**Try it:** In the report on Cook County homicides, what reason does Harvey's mayor give for the suburb's high number of killings?

**Quoted passage:**

....

With a month left in the year, Cook County has logged more than 1,000 homicides for the first time in 27 years.
As of Tuesday midday, the medical examiner’s office had recorded 1,009 murders — 100 more than this time last year.
The youngest person killed was a 1-month-old boy, the oldest an 84-year-old man. More than half the people murdered were under the age of 30.
Black people made up 81 percent of homicide victims and Latinos made up nearly 15 percent, the medical examiner’s office said.
The most homicides on record for any year in Cook County was 1,229 in 1991, according to the office. The last time the county passed 1,000 murders was in 1994 with 1,141. Last year, the toll was 986, and the year before that it was 675.
More than three-quarters of the homicides this year — 777 — have been in Chicago, where murders and shootings are both above all of last year, according to city data. Like the county, the city has not seen such levels of gun violence since the early and mid-1990s.
At least 4,105 people have been shot in Chicago this year, 8.1% more than last year and 69% more than in 2019.
All of the suburban homicides this year were to the south and west, with Harvey recording 30, nearly twice as many as the next highest suburb, Maywood, with 16.
Using the latest 2020 census data, Harvey’s homicide rate is almost five times higher than Chicago’s, with 14.8 murders for every 10,000 residents compared to Chicago’s 2.8. Maywood has a homicide rate of seven per 10,000.
Harvey Mayor Christopher Clark blamed the high number of homicides on problems within the police department.

....

**Provided records:**
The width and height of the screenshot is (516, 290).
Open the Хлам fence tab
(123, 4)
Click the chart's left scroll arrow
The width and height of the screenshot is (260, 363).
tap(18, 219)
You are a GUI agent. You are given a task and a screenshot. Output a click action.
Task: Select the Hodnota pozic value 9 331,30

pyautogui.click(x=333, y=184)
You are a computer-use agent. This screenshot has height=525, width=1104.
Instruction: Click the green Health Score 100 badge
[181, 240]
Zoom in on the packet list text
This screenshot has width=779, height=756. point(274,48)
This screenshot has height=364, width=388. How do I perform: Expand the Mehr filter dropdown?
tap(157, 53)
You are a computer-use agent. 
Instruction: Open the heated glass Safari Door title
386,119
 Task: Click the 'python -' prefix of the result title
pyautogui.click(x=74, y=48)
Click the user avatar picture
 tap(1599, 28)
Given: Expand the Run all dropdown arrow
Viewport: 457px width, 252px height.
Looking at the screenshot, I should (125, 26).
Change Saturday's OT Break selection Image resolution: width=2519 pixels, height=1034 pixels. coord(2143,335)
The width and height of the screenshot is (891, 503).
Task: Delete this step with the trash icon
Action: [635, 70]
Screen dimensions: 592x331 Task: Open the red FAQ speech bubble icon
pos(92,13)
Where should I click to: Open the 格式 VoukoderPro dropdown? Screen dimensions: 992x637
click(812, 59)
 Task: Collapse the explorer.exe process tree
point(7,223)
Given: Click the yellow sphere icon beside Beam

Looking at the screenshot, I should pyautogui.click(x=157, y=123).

....

**Response:** Harvey Mayor Christopher Clark blamed the high number of homicides on problems within the police department.